1. The immediate feeding of Jewish children through children’s canteens, dispensaries, day-nurseries and special distribution centers, also distribution of food supplies to families and furnishing of nourishing lunches to school children. The feeding of no less than 100,000 children daily for at least the first few months after the war may be anticipated.

2. Re-building and repair of Jewish hospitals with special wards for patients with infectious diseases, children and mental patients. Supplying of the hospitals with medical equipment, instruments, beds, linen and drugs. Restoration of the well-known Jewish hospitals of Warsaw, Lodz, Cracow, Vilno, Lemberg, Kovno, Riga, Vienna, Frankfurt and Strasburg is considered by the Ose as one of the first and most important tasks.

3. Re-building of the clinics and consultation centers of the “Ose-Toz,” furnishing them with instruments, drugs and medical personnel. Nearly 150 of such institutions functioned before the war, the majority of them will have to be re-built and re-furnished.

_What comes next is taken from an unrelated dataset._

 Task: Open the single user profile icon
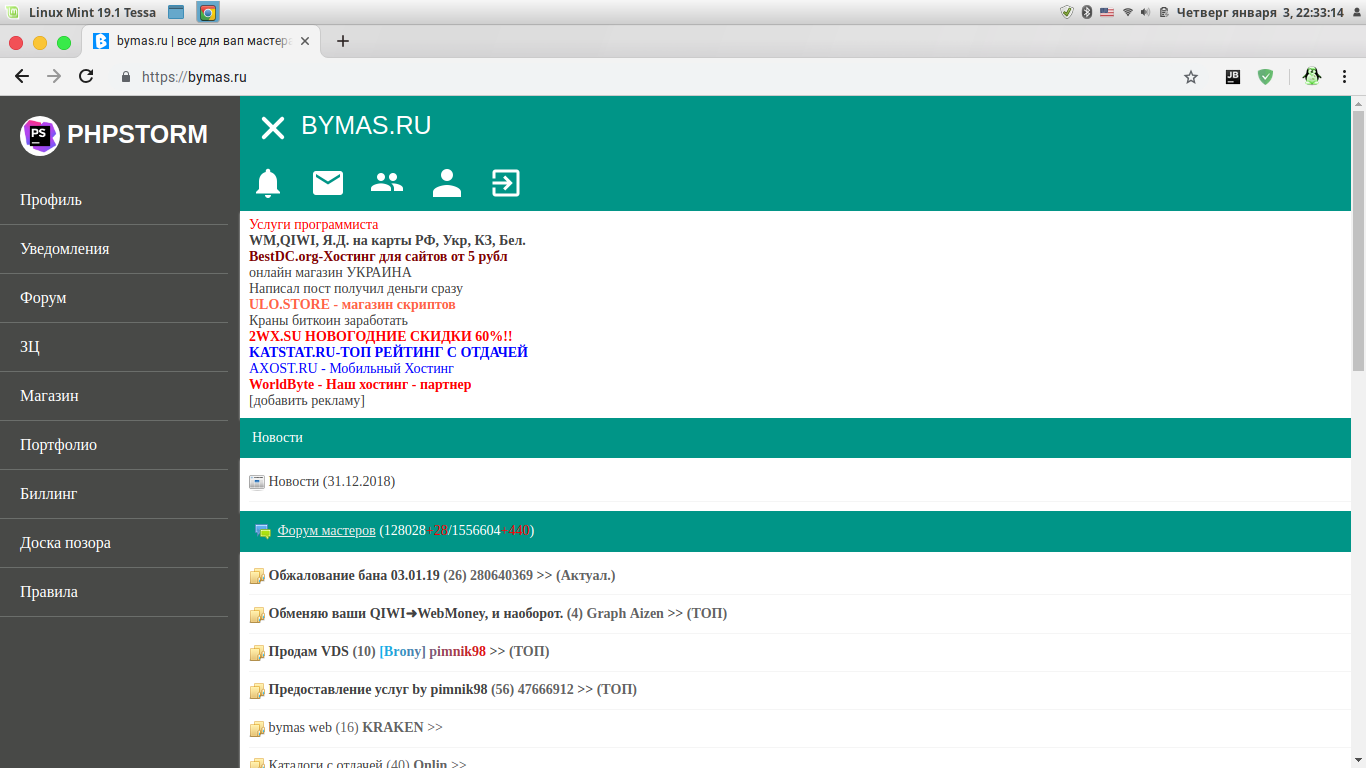coord(446,183)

4. Restoration of damaged children’s camps, children’s homes and children’s sanatoria to receive immediately children in need of treatment, special food and rest.

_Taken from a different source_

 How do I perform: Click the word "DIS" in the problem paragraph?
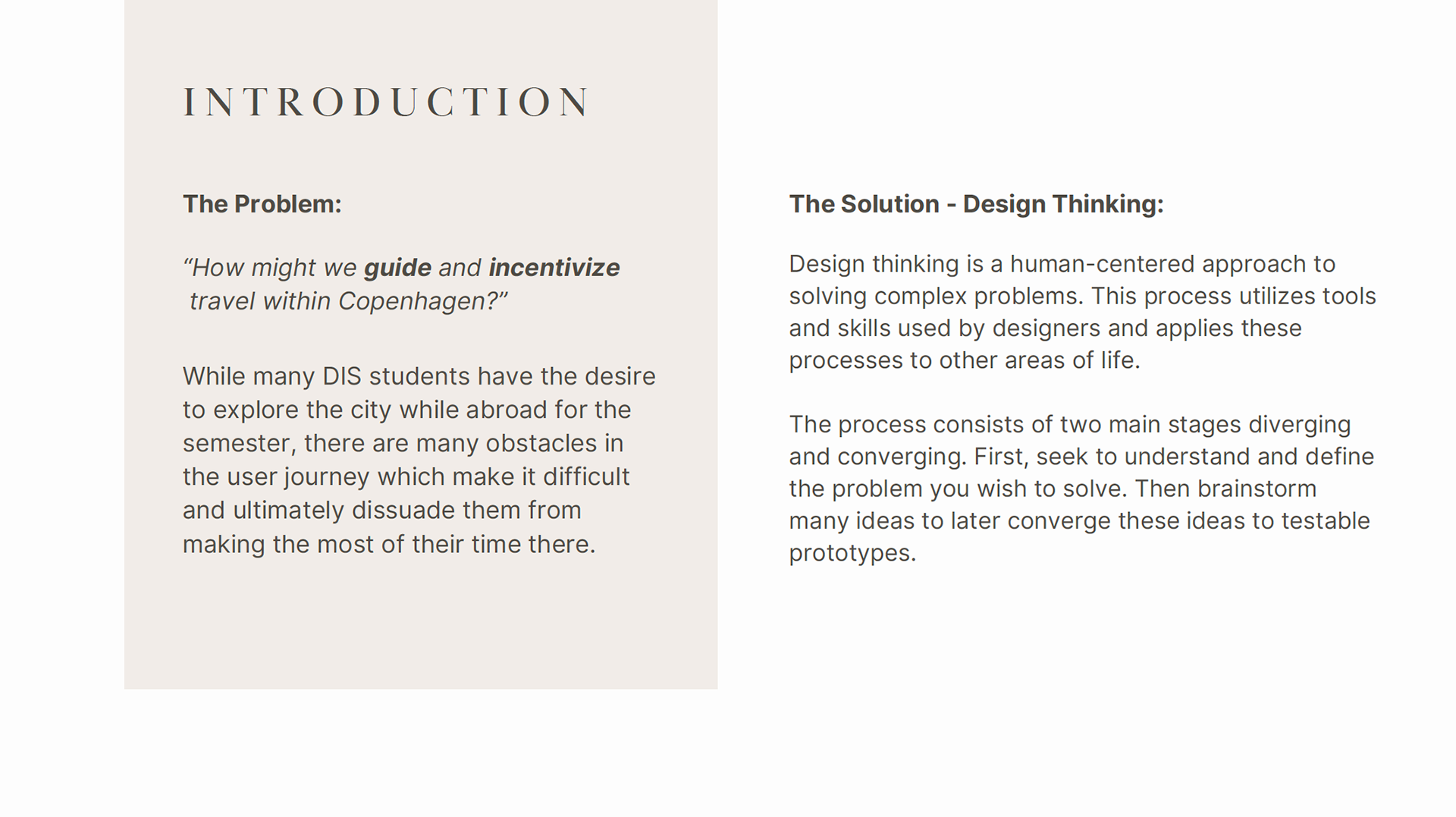[342, 376]
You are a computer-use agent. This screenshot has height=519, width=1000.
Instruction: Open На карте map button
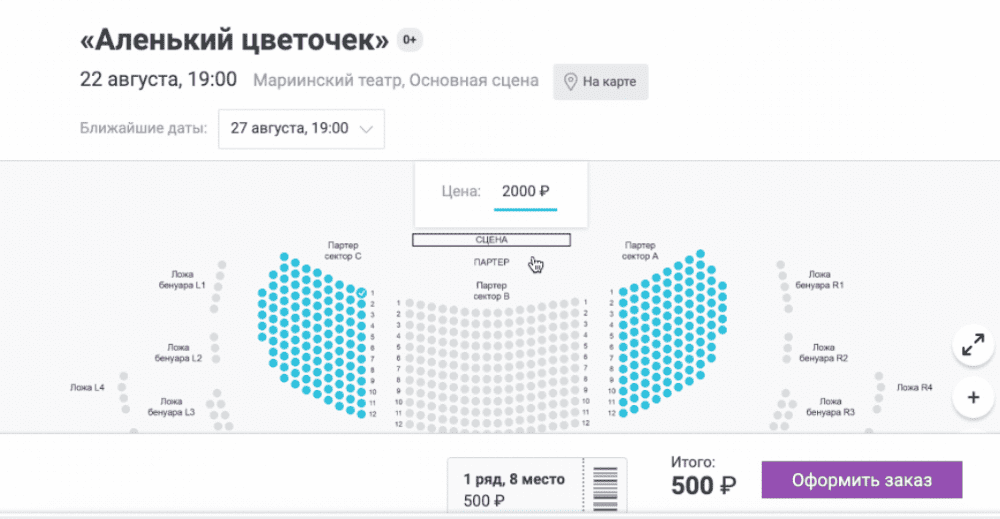(x=601, y=82)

5. Re-building and repair of Jewish bathing establishments, laundries, sanatoria for tuberculars as well as of institutions to fight favus and trachoma wherever they may be urgently needed.

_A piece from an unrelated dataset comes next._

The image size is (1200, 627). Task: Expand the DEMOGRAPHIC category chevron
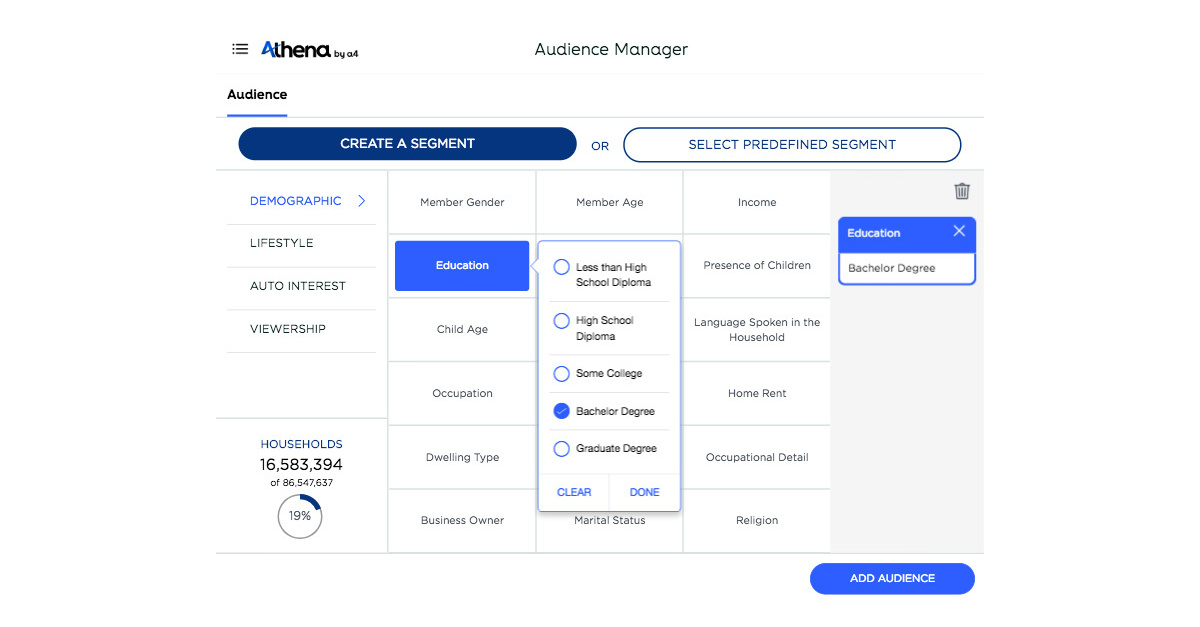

6. The gathering of stocks of various drugs, serums, vitamins and instruments in free neutral countries so as to have them available for distribution to Jewish communities immediately upon their liberation. Such preparatory work is already in progress in Switzerland and a credit of 500,000 Swiss France is needed urgently.

7. Restoration of Jewish schools and courses for nurses as well as the immediate organization of short-term courses for the rapid training of the auxiliary medical personnel which will be urgently needed for the relief work.

All these tasks can be carried on by the restored Committees of the Ose, and the Toz in Poland, with the aid of special authorized representatives from abroad, Dr. Rongy said. He indicated that the present plan is outlined in a general form; the particulars, according to specific localities, the kind of needed institutions, etc., will come later, in the course of liberation and investigation of conditions on the spot.